## Excerto selecionado
———

A China, o Irão e a Rússia vão realizar, nas próximas semanas, um exercício naval conjunto que tem por objetivo reforçar a segurança regional, anunciou esta quarta-feira o comandante da Marinha iraniana, Shahram Irani, que salientou que “a principal estratégia da Marinha e do Exército iraniano é salvaguardar os interesses e recursos económicos do sistema islâmico e do seu povo”.
O exercício coincide com um período de aumento de tensões no Médio Oriente, particularmente realçado pelos recentes ataques aéreos da coligação liderada pelos Estados Unidos contra alvos Houthis no Iémen.

———

## Secção de dados

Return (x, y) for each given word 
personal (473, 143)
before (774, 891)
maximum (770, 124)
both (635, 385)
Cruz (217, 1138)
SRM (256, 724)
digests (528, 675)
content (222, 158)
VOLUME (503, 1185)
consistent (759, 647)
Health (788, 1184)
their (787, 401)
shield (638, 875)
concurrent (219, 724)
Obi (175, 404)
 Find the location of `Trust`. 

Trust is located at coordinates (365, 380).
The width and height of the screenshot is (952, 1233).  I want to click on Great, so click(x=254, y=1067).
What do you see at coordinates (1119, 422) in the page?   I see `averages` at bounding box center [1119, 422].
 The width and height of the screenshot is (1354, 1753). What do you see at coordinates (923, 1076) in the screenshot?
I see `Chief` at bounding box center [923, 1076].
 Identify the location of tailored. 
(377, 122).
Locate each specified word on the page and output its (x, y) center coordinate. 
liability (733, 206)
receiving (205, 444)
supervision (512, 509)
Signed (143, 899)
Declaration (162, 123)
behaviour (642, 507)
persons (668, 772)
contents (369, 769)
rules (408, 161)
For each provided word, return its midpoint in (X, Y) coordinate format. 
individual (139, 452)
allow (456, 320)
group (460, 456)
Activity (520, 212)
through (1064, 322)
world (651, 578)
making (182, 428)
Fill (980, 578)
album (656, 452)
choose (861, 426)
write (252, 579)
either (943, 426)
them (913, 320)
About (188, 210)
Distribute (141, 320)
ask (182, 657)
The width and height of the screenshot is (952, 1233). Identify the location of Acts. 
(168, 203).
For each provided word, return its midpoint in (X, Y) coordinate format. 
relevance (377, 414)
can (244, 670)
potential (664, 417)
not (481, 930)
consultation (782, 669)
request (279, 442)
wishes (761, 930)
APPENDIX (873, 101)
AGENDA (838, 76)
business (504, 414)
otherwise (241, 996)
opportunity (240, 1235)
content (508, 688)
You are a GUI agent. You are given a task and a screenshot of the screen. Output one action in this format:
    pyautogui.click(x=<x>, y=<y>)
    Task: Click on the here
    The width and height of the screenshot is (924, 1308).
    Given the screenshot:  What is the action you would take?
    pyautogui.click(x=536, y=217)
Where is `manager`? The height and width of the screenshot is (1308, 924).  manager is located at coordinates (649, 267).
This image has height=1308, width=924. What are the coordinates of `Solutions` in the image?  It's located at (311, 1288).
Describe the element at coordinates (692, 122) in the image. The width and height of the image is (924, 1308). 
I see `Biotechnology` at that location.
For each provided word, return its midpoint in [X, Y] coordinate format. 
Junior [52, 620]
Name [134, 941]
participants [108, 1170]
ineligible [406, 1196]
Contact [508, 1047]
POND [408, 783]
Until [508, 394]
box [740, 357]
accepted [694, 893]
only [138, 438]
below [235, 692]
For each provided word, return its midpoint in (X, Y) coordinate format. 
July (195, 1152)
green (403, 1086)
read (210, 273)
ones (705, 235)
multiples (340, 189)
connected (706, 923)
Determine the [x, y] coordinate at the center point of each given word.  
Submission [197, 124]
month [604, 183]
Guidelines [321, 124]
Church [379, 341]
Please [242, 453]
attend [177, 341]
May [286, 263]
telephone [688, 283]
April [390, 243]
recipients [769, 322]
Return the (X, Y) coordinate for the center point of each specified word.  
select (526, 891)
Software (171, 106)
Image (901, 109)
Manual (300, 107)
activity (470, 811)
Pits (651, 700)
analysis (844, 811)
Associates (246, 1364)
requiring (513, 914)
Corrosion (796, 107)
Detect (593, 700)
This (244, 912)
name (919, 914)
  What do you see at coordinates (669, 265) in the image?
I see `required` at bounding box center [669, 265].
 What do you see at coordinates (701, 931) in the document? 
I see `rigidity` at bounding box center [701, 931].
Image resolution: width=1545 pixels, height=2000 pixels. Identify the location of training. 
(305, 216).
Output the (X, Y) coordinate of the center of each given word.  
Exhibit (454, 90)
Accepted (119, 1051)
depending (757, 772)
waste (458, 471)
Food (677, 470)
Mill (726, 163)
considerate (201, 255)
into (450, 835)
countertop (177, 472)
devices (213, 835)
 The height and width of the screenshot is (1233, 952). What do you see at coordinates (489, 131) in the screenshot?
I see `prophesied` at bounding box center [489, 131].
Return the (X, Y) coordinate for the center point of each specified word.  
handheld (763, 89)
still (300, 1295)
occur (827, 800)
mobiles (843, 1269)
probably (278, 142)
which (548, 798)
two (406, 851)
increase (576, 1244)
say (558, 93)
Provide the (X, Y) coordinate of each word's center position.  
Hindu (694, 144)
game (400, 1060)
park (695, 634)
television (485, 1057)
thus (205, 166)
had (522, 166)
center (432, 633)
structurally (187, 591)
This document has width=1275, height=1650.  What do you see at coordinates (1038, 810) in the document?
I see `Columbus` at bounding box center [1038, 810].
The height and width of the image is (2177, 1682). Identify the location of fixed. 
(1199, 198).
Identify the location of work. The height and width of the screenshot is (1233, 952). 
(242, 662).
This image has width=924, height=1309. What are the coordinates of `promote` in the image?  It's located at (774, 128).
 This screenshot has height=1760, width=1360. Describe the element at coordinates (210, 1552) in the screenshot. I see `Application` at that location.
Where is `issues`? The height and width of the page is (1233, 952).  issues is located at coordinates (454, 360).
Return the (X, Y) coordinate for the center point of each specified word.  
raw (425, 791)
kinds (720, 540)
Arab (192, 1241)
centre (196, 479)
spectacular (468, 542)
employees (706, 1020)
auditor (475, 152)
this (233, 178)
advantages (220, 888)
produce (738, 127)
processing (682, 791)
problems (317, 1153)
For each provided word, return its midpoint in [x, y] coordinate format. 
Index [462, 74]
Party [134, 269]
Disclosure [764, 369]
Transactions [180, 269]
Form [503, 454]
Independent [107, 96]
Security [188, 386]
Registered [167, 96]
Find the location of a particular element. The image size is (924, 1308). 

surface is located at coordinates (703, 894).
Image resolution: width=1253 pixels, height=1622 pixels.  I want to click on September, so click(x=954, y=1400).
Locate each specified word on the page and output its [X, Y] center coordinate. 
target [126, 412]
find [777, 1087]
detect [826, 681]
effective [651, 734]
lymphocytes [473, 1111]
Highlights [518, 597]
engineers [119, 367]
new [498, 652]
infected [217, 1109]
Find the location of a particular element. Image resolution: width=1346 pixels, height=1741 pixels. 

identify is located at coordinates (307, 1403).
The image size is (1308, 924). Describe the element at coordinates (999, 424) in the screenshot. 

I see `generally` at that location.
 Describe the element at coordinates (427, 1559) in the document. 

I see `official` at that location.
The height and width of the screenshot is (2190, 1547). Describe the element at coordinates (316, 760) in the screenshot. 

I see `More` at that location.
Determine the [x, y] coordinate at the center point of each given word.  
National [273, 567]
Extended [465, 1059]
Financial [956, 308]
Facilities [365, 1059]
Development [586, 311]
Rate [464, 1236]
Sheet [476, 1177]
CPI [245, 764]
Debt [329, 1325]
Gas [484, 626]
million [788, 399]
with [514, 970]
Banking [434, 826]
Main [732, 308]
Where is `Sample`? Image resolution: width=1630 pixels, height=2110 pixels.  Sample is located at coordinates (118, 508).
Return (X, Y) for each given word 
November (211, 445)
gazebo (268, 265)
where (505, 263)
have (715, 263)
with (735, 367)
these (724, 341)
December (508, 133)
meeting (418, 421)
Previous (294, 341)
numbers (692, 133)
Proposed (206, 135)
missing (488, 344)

———

## O que fazer
A: Transcreva sem alterações o trecho do texto sobre o exercício naval que começa nas palavras que contêm "A China, o Irão" e termina em "Houthis no Iémen.".
B: Diga se cada afirmação está de acordo com o texto sobre o exercício naval, respondendo sim ou não e citando as palavras do texto que o decidem: (i) O exercício naval conjunto envolve a China, o Irão e a Rússia. (ii) O anúncio foi feito pelo comandante do Exército iraniano. (iii) Os ataques aéreos contra alvos Houthis no Iémen foram realizados por uma coligação liderada pelos Estados Unidos.
C: Escreva a continuação do texto sobre o exercício naval a partir da última frase apresentada.
Os registos são material à parte e não fazem parte do texto.

## Respostas
A:
A China, o Irão e a Rússia vão realizar, nas próximas semanas, um exercício naval conjunto que tem por objetivo reforçar a segurança regional, anunciou esta quarta-feira o comandante da Marinha iraniana, Shahram Irani, que salientou que “a principal estratégia da Marinha e do Exército iraniano é salvaguardar os interesses e recursos económicos do sistema islâmico e do seu povo”.
O exercício coincide com um período de aumento de tensões no Médio Oriente, particularmente realçado pelos recentes ataques aéreos da coligação liderada pelos Estados Unidos contra alvos Houthis no Iémen.

B:
(i) Sim: "A China, o Irão e a Rússia vão realizar, nas próximas semanas, um exercício naval conjunto".
(ii) Não: "anunciou esta quarta-feira o comandante da Marinha iraniana, Shahram Irani".
(iii) Sim: "recentes ataques aéreos da coligação liderada pelos Estados Unidos contra alvos Houthis no Iémen".

C:
O anúncio sublinhou a crescente convergência de interesses geopolíticos dos três países – os próximos exercícios não serão apenas uma repetição de exercícios anteriores, mas uma continuação da parceria estratégica, como visto no exercício ‘Security Bond-2023’, centrado em exercícios de fogo real, antiterrorismo, antitreino em pirataria e operações simuladas de resgate.
Países como o Paquistão, o Brasil, Omã, a Índia e a África do Sul participarão como observadores, demonstrando uma tentativa da China e da Rússia de reforçar a confiança entre os países estratégicos após a turbulência regional no Médio Oriente.